El operativo de impunidad lo encabeza el gobierno. En la movilización que siguió a la represión, el secretario de Seguridad, Marcelo Churín, aseguró que no salió de ellos la orden de reprimir. Una posición insostenible en un operativo de semejante envergadura, en el que no solo intervino la Comisaría 4ª sino también el COE (un grupo especial para reprimir movilizaciones).

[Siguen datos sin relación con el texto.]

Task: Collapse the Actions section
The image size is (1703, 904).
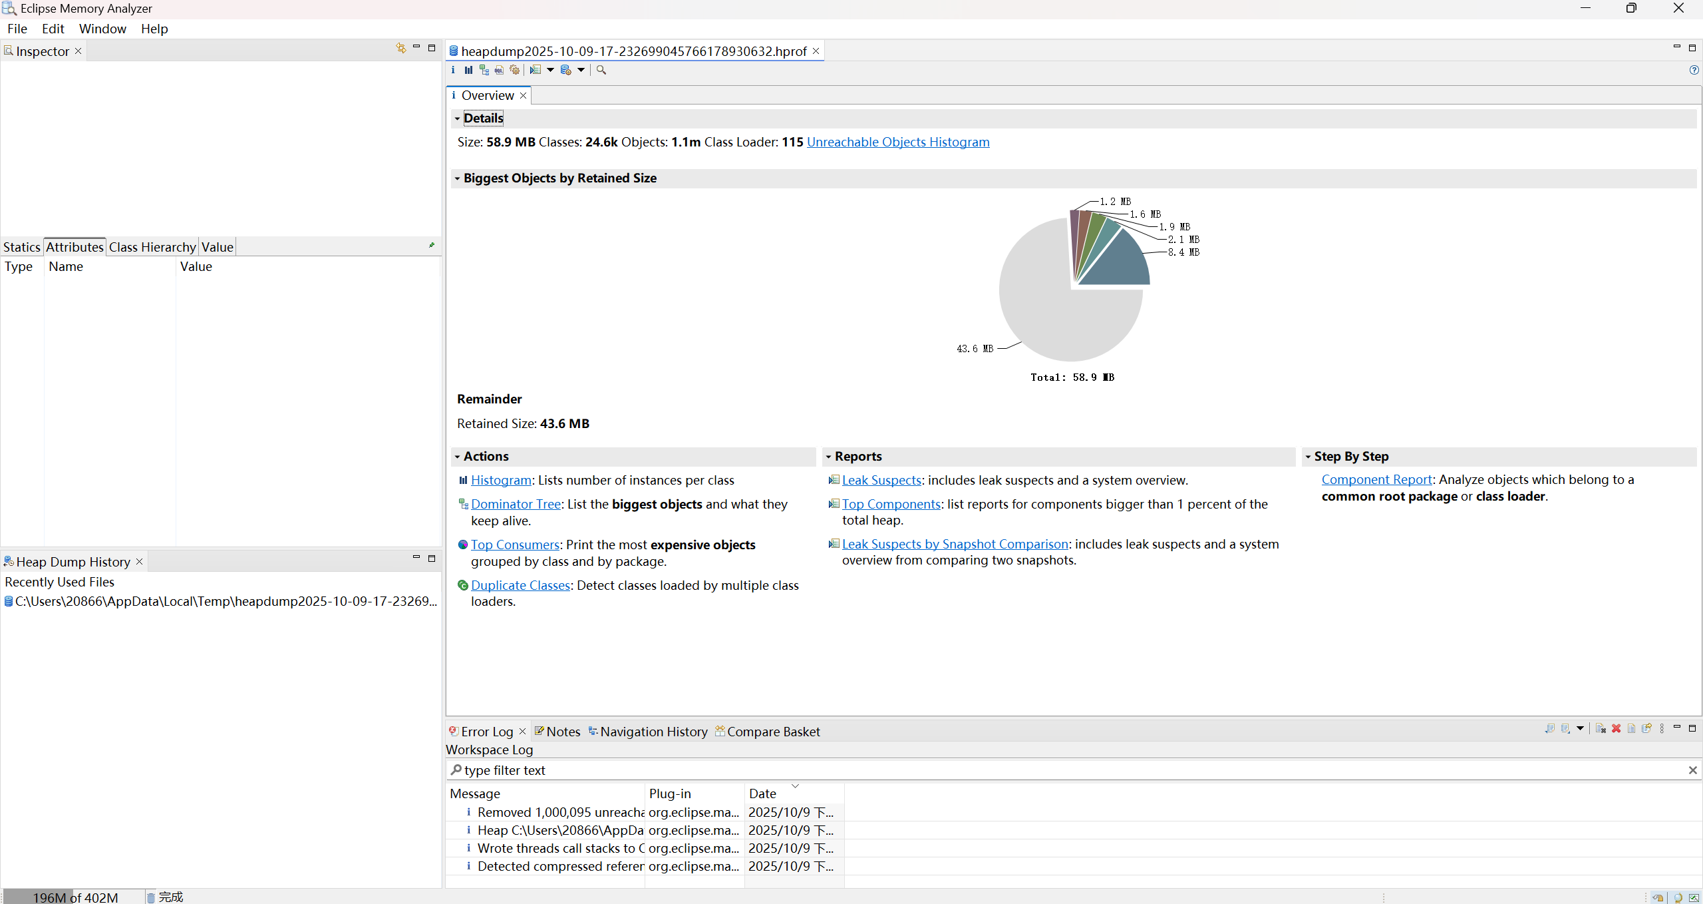Action: [x=457, y=457]
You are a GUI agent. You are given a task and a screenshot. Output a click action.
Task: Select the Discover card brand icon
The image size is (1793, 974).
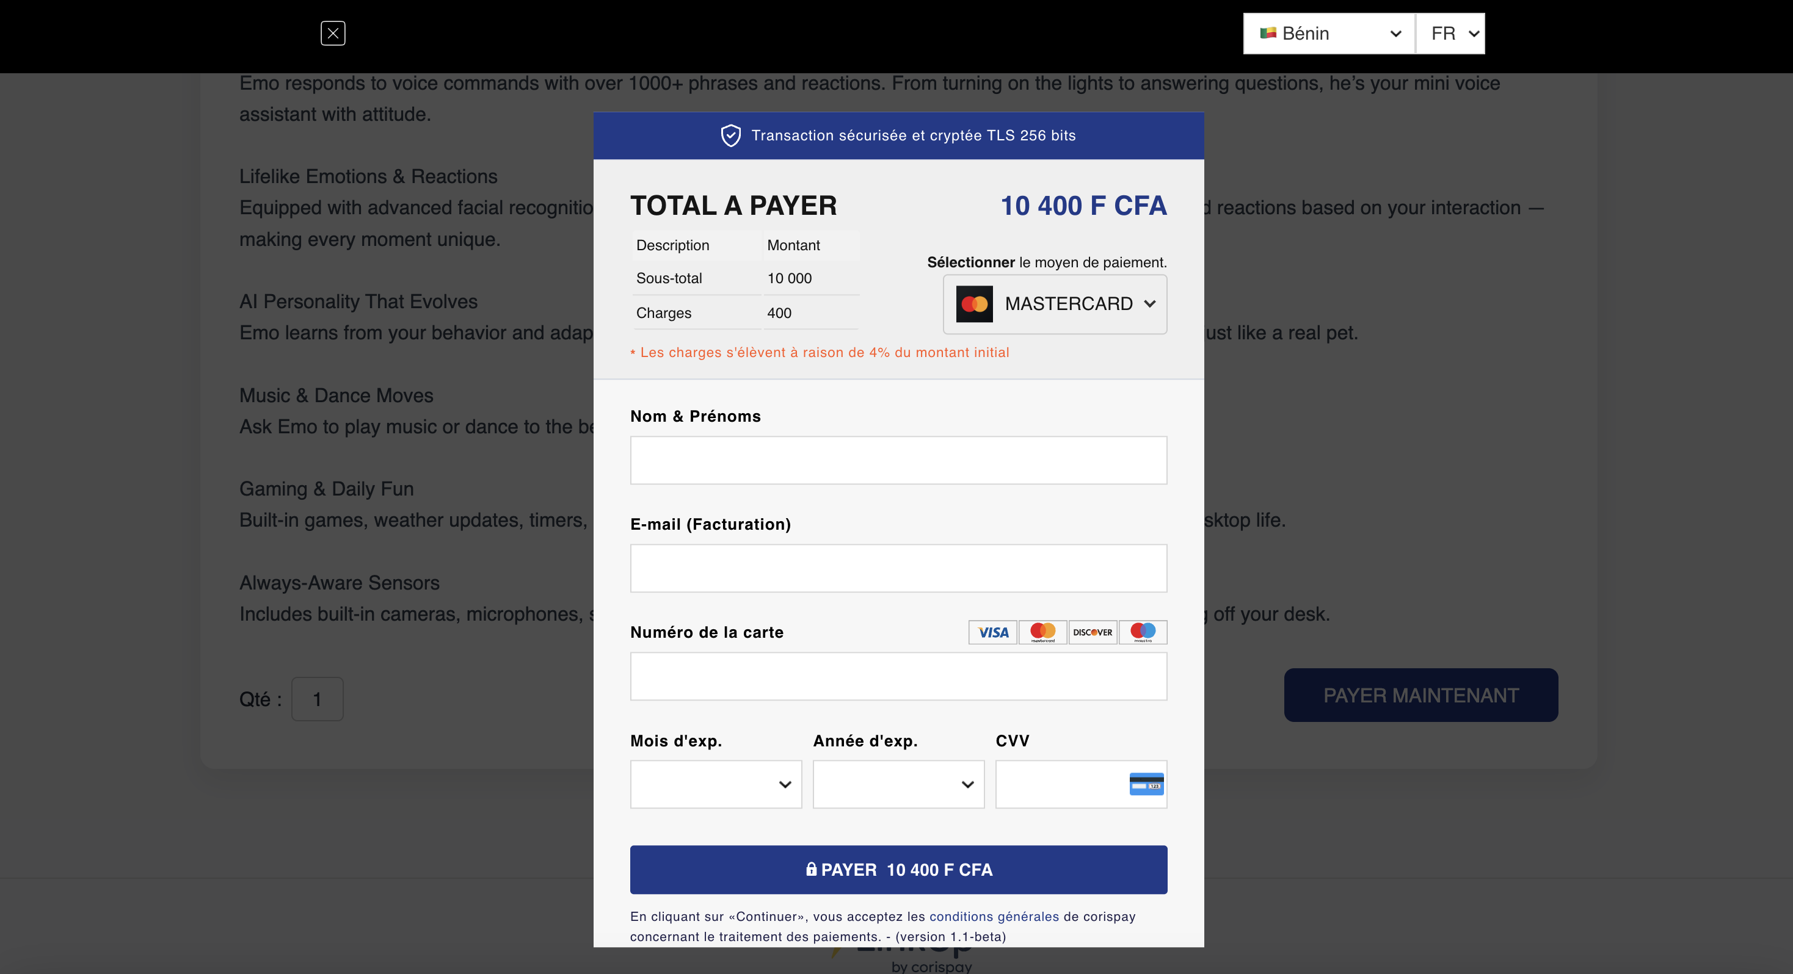(x=1093, y=632)
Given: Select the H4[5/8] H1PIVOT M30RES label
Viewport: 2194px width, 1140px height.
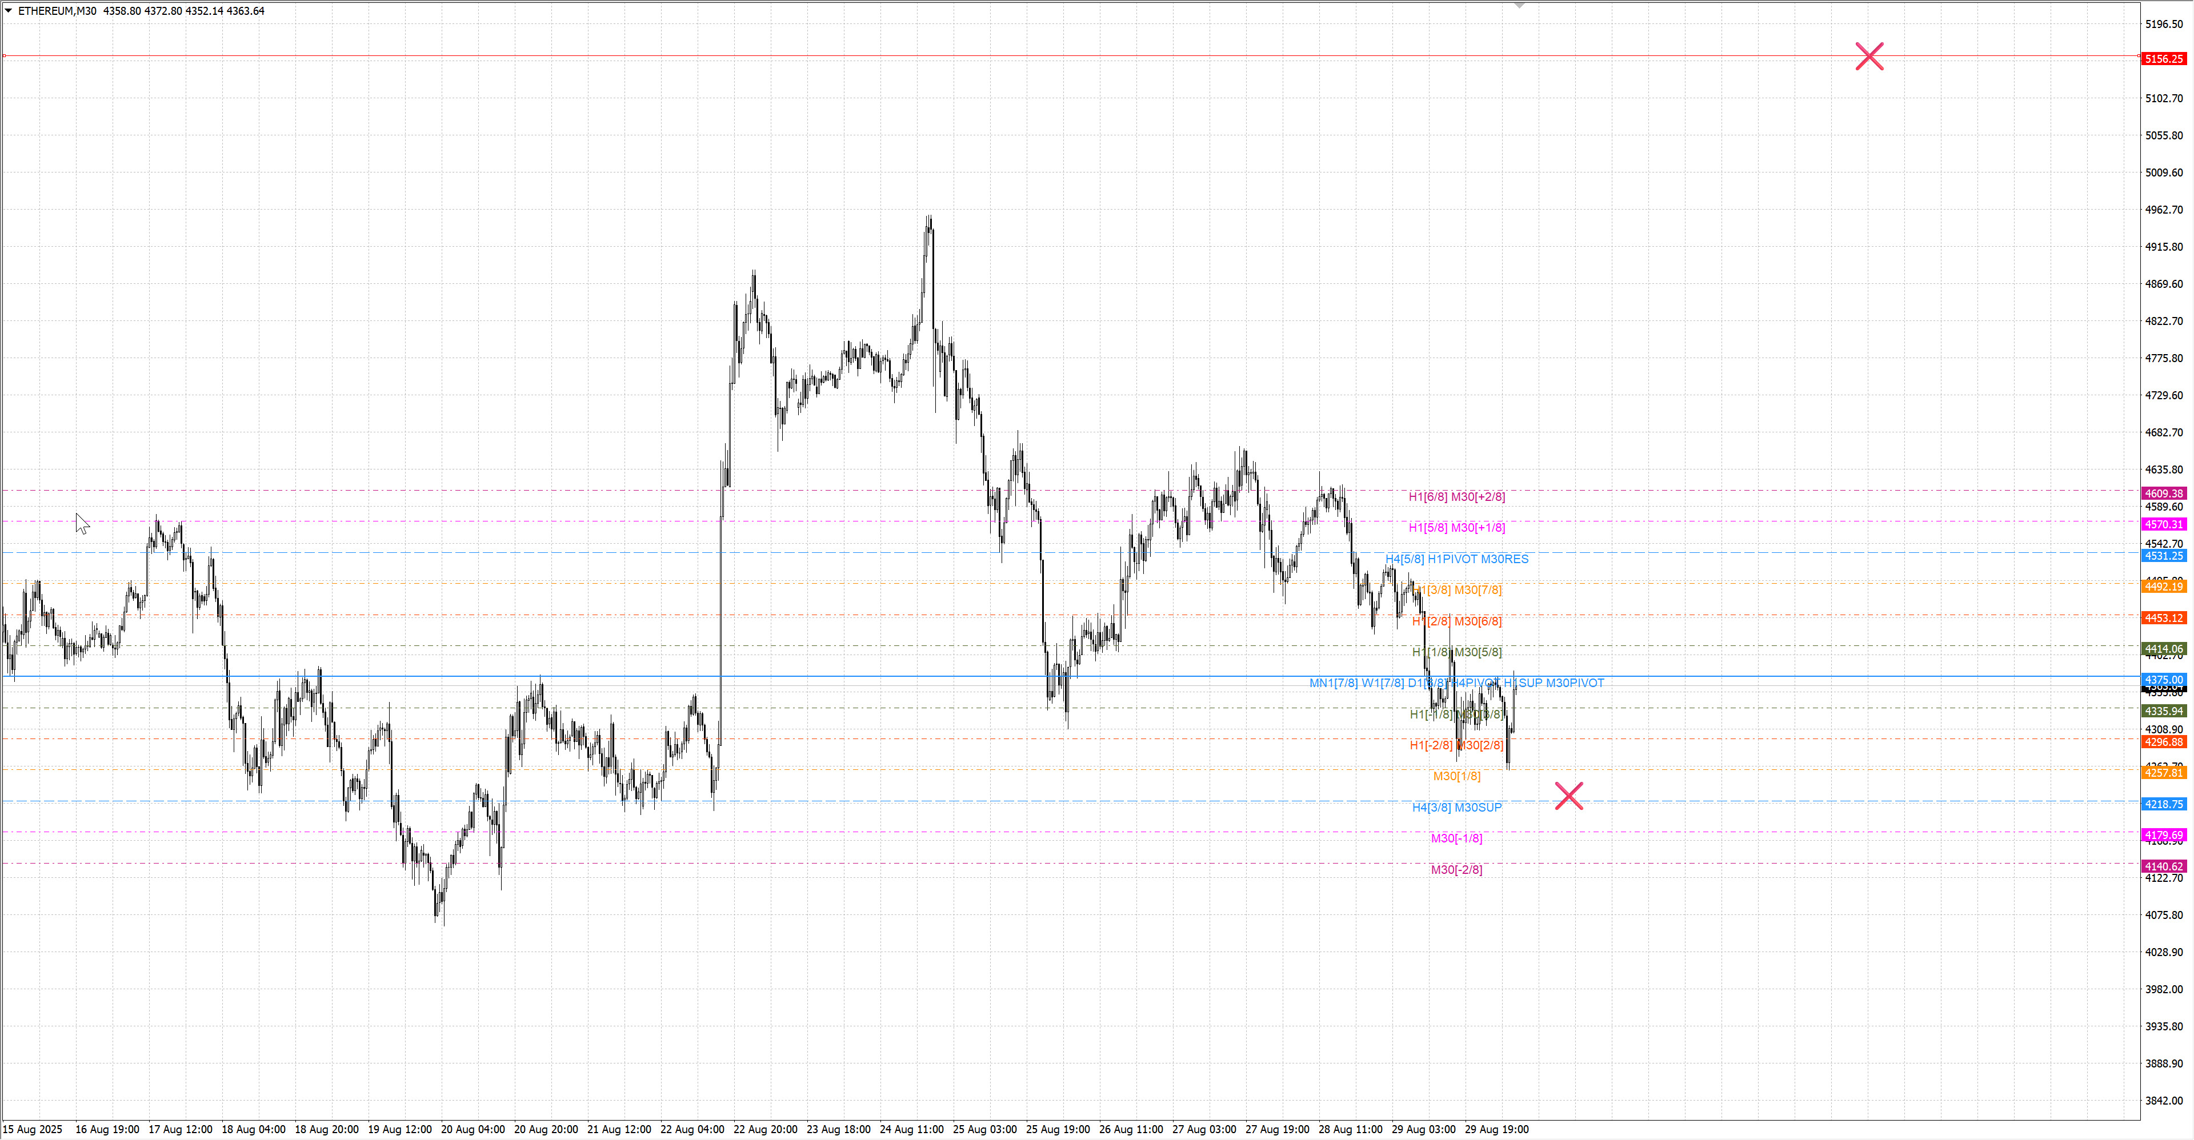Looking at the screenshot, I should tap(1456, 559).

Churín se comprometió, en esa ocasión, a sumariar a los policías involucrados y separarlos del caso. No ha ocurrido. En cambio, luego de la muerte, ha vuelto a esgrimir la hipótesis de las heridas autoinfligidas. Quieren desligar a Capitanich, al ministro de Gobierno, Javier Oteo, y al gobierno provincial de la responsabilidad que les toca.


 


Esa comisaría es una guarida de torturadores. Revistan en ella los agentes Gómez y De La Fuent, acusados de haber empalado a un joven y golpeado a su hermana en 2011; en premio, recibieron ascensos todos los años desde entonces. Actúan con la venia y la impunidad del poder político.


 


Las responsabilidades gubernamentales saltan a la vista. Incluso familiares de Verón denunciaron que el gobierno dio la orden de tratar de mantenerlo con vida hasta que pasaran las elecciones presidenciales. El gobierno de Capitanich envió una corona al velorio, que fue quemada por los presentes.


 


Reclamamos la renuncia del ministro Oteo, el secretario de Seguridad, Marcelo Churín, y el juicio y castigo a todos los responsables políticos y materiales.


 


El asesinato de Verón no debe quedar impune.